Does physical therapy help or hinder recovery?
AnonymousMay 1, 2007 at 8:05 am
How do you all respond to physical therapy? Or perhaps I should ask, how did you respond earlier in your recovery?
It’s still quite early for me, but I’m really struggling with PT right now. Acute rehab as an inpatient was great, as I got tons of rest between treatments and was able to focus 100% of my energy on PT. But now that I’m back home and have switched to outpatient treatment, I’m have a hard time with it.
I just feel like I exert so much of my energy even just doing the bare minimum at home that by the time I get to PT, I’m already exhausted. So it seems that any work we do (even if it’s just a little bit) pushes me over the edge and wears me out so that the next day I’m worse off than I was the day before.
My therapist is very sensitive about trying not to wear me out, but it just seems like it’s unavoidable. I’m hard pressed to find a solution, too. I know PT is important and have no desire to quit, but I also don’t know how to do it without causing setbacks and exacerbating my fatigue, muscle pain, and joint stiffness.
Is this normal?
AnonymousMay 1, 2007 at 8:21 am
I found it very “normal” then and now for me to experience “fatigue” in the early stages of recovery from just the routine tasks of the day. Exercise within my limits, which where less than what the physical therapist had in mind did help. I found that many even in the medical community including my physical therapist do not understand GBS/CIDP and the limitations associated with these. When one looks normal they should be able to do normal things. I only wish that were true. Yet, most would listen, and respond to explanations of my limits.
AnonymousMay 1, 2007 at 9:09 am
PT was very hard for me at first. My whole day evolved around it. all I did was PT and tried to rest as much as possilbe the rest of the day. I still had to be a mommy, but I had to modify things, such as sitting and doing things I would normally stand for. PT would wipe me out, but I believe without it, I would not be where I am today, which I consider 95% of my pre GBS self. I am working on distance walking now, as I still cant walk as far as prior to GBS. BTW I am 14 months post onset. Good luck to you, recovery is slow, but you will see progress over weeks/months.
AnonymousMay 1, 2007 at 9:15 am
Yah Pt Is Very Imp And We Should Not Quit It At Any Cost. But Slow And Steady Wins The Race The Same Thing Applies Heare Also. Now The Stage Ur Is Like A Child Who Learns From The Beginning. So Dont Worry And Dont Get Panic Most Of Ur Will Power Helps U To Retain Ur Strength. As Per My Experience I Used To Do The Therepy First And Then Go For The Hot Bath Which Releives Me From The Pains. Pains Are A Part Of Our Life Now Which Stays For A Long Time. But Do The Pt For Each And Every Part Of The Body With Out Fail. Take Ur Medicine S And Do The Pt, Dont Loose Ur Heart. Thats The Right Way To Lead Ur Life.

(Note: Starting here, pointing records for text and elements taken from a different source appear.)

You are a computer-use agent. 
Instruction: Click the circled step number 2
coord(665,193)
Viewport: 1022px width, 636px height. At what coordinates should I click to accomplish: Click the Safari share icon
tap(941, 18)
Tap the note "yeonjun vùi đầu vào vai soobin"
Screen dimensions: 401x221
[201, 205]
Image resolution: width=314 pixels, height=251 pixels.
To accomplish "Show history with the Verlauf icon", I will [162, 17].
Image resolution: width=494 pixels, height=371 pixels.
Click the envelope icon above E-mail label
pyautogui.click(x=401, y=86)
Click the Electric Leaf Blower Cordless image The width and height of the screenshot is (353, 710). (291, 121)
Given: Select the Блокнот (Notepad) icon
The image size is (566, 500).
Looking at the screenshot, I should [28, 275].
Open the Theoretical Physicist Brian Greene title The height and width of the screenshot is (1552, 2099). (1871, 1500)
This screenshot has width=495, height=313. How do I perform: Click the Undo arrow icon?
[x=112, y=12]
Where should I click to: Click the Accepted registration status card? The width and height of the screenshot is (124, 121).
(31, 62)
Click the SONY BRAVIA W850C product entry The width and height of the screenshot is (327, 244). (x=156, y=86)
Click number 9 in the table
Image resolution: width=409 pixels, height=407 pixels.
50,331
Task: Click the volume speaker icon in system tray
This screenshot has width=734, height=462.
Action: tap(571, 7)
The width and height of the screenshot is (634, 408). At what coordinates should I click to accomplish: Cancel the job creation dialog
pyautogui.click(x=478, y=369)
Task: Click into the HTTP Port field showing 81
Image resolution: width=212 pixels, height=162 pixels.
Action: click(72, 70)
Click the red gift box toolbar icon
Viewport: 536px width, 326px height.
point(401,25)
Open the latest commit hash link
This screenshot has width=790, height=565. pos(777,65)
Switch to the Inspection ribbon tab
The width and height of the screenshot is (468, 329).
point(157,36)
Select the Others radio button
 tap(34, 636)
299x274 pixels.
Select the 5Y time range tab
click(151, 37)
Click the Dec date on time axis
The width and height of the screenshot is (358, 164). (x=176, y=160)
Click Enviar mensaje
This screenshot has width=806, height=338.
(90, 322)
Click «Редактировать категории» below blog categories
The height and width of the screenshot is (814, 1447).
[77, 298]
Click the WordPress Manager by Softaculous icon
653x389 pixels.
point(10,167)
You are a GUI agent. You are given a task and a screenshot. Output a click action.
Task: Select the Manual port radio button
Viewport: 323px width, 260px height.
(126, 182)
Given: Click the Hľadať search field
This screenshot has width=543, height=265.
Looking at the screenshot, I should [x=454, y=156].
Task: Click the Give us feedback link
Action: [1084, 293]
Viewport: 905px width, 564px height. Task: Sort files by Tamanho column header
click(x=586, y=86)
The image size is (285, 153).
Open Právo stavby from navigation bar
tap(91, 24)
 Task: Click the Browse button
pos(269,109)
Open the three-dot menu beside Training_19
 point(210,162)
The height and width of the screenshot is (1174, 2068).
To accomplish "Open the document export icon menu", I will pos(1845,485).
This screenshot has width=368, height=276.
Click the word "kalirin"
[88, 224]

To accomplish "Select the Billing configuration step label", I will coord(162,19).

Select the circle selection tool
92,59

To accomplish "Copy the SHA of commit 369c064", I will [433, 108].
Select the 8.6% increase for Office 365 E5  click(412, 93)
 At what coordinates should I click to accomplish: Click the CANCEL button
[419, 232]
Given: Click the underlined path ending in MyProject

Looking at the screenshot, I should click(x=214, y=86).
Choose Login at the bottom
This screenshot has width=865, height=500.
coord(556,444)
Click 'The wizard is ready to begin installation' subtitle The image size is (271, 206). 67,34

AnonymousMay 1, 2007 at 9:22 am
I started PT 2 days out of the hospital. My therpist told me what he would be doing and why. To me it was a life saver and got me walking faster. My healing inproved and again as I have heard over and over LESS IS BEST, At home do what your therpist tells you. NO MORE. I do not exersise the day I go to therpy. My therpist took me from a walker to a cane to without a cane in less than 3 months. He was tough and knew my limits. He did not baby me.
Try walking up 3 flights of stairs without any support. I could never have done this without therpy. Doing more than you are told will definatley set you back. LESS IS BEST. Have a great day and you are in my prayers (Steve)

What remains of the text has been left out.